* TASK DETAILS *
Rewrite the entries below, replacing "wrench icon" with "spanner icon" wherever it occurs and leaving everything else unchanged.

____

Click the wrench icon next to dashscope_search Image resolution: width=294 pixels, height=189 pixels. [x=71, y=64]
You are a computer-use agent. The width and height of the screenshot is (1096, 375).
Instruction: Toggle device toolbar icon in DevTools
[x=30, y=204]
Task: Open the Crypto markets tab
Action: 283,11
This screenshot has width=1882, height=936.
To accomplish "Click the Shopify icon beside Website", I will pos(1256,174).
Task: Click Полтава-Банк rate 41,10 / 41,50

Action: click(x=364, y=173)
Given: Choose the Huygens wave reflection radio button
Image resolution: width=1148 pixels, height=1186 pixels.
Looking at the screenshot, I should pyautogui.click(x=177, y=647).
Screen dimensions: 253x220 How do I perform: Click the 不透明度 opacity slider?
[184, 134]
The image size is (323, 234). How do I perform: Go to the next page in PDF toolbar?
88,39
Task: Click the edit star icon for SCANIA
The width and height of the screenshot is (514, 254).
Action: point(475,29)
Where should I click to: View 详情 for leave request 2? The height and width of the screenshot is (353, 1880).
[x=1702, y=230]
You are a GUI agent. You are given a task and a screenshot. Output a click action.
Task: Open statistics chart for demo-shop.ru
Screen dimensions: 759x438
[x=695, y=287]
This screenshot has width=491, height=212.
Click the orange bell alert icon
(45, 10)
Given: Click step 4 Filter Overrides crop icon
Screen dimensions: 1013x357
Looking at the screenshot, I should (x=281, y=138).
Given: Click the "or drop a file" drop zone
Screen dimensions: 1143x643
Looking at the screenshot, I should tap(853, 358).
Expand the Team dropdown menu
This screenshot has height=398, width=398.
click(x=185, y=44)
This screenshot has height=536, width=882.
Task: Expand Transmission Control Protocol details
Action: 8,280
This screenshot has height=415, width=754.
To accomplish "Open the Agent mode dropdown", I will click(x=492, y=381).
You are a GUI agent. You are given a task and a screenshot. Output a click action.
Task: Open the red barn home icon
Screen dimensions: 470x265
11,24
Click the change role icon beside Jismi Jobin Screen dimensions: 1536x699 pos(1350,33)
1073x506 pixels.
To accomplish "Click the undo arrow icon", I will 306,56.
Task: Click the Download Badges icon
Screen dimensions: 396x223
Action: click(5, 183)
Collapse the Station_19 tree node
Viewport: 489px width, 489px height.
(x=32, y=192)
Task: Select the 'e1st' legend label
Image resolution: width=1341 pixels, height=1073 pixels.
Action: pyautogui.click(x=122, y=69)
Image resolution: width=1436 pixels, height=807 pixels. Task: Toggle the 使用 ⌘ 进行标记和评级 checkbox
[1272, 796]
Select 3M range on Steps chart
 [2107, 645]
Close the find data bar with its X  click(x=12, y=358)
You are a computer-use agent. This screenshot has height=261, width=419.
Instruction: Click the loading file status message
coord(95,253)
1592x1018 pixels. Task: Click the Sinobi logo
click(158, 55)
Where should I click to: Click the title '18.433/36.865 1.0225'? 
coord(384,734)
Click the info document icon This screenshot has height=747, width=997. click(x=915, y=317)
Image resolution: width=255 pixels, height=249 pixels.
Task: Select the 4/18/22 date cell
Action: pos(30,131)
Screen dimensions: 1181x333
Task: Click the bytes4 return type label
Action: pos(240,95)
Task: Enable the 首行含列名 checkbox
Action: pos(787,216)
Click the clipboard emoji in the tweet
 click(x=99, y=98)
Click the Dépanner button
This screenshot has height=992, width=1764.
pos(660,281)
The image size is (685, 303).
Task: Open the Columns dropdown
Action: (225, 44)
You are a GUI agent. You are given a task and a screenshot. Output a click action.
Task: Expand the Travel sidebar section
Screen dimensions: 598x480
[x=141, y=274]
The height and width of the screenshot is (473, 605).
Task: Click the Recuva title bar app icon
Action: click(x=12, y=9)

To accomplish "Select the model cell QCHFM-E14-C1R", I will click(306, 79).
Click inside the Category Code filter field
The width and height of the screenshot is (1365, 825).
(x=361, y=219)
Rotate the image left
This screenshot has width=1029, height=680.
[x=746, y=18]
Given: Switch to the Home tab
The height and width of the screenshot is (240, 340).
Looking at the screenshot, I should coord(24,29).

____

* FULL ANSWER *
Click the spanner icon next to dashscope_search Image resolution: width=294 pixels, height=189 pixels. [x=71, y=64]
You are a computer-use agent. The width and height of the screenshot is (1096, 375).
Instruction: Toggle device toolbar icon in DevTools
[x=30, y=204]
Task: Open the Crypto markets tab
Action: 283,11
This screenshot has width=1882, height=936.
To accomplish "Click the Shopify icon beside Website", I will pos(1256,174).
Task: Click Полтава-Банк rate 41,10 / 41,50

Action: click(x=364, y=173)
Given: Choose the Huygens wave reflection radio button
Image resolution: width=1148 pixels, height=1186 pixels.
Looking at the screenshot, I should pyautogui.click(x=177, y=647).
Screen dimensions: 253x220 How do I perform: Click the 不透明度 opacity slider?
[184, 134]
The image size is (323, 234). How do I perform: Go to the next page in PDF toolbar?
88,39
Task: Click the edit star icon for SCANIA
The width and height of the screenshot is (514, 254).
Action: point(475,29)
Where should I click to: View 详情 for leave request 2? The height and width of the screenshot is (353, 1880).
[x=1702, y=230]
You are a GUI agent. You are given a task and a screenshot. Output a click action.
Task: Open statistics chart for demo-shop.ru
Screen dimensions: 759x438
[x=695, y=287]
This screenshot has width=491, height=212.
Click the orange bell alert icon
(45, 10)
Given: Click step 4 Filter Overrides crop icon
Screen dimensions: 1013x357
Looking at the screenshot, I should (x=281, y=138).
Given: Click the "or drop a file" drop zone
Screen dimensions: 1143x643
Looking at the screenshot, I should tap(853, 358).
Expand the Team dropdown menu
This screenshot has height=398, width=398.
click(x=185, y=44)
This screenshot has height=536, width=882.
Task: Expand Transmission Control Protocol details
Action: 8,280
This screenshot has height=415, width=754.
To accomplish "Open the Agent mode dropdown", I will click(x=492, y=381).
You are a GUI agent. You are given a task and a screenshot. Output a click action.
Task: Open the red barn home icon
Screen dimensions: 470x265
11,24
Click the change role icon beside Jismi Jobin Screen dimensions: 1536x699 pos(1350,33)
1073x506 pixels.
To accomplish "Click the undo arrow icon", I will 306,56.
Task: Click the Download Badges icon
Screen dimensions: 396x223
Action: click(5, 183)
Collapse the Station_19 tree node
Viewport: 489px width, 489px height.
(x=32, y=192)
Task: Select the 'e1st' legend label
Image resolution: width=1341 pixels, height=1073 pixels.
Action: pyautogui.click(x=122, y=69)
Image resolution: width=1436 pixels, height=807 pixels. Task: Toggle the 使用 ⌘ 进行标记和评级 checkbox
[1272, 796]
Select 3M range on Steps chart
 [2107, 645]
Close the find data bar with its X  click(x=12, y=358)
You are a computer-use agent. This screenshot has height=261, width=419.
Instruction: Click the loading file status message
coord(95,253)
1592x1018 pixels. Task: Click the Sinobi logo
click(158, 55)
Where should I click to: Click the title '18.433/36.865 1.0225'? 
coord(384,734)
Click the info document icon This screenshot has height=747, width=997. click(x=915, y=317)
Image resolution: width=255 pixels, height=249 pixels.
Task: Select the 4/18/22 date cell
Action: pos(30,131)
Screen dimensions: 1181x333
Task: Click the bytes4 return type label
Action: pos(240,95)
Task: Enable the 首行含列名 checkbox
Action: pos(787,216)
Click the clipboard emoji in the tweet
 click(x=99, y=98)
Click the Dépanner button
This screenshot has height=992, width=1764.
pos(660,281)
The image size is (685, 303).
Task: Open the Columns dropdown
Action: (225, 44)
You are a GUI agent. You are given a task and a screenshot. Output a click action.
Task: Expand the Travel sidebar section
Screen dimensions: 598x480
[x=141, y=274]
The height and width of the screenshot is (473, 605).
Task: Click the Recuva title bar app icon
Action: click(x=12, y=9)

To accomplish "Select the model cell QCHFM-E14-C1R", I will click(306, 79).
Click inside the Category Code filter field
The width and height of the screenshot is (1365, 825).
(x=361, y=219)
Rotate the image left
This screenshot has width=1029, height=680.
[x=746, y=18]
Given: Switch to the Home tab
The height and width of the screenshot is (240, 340).
Looking at the screenshot, I should coord(24,29).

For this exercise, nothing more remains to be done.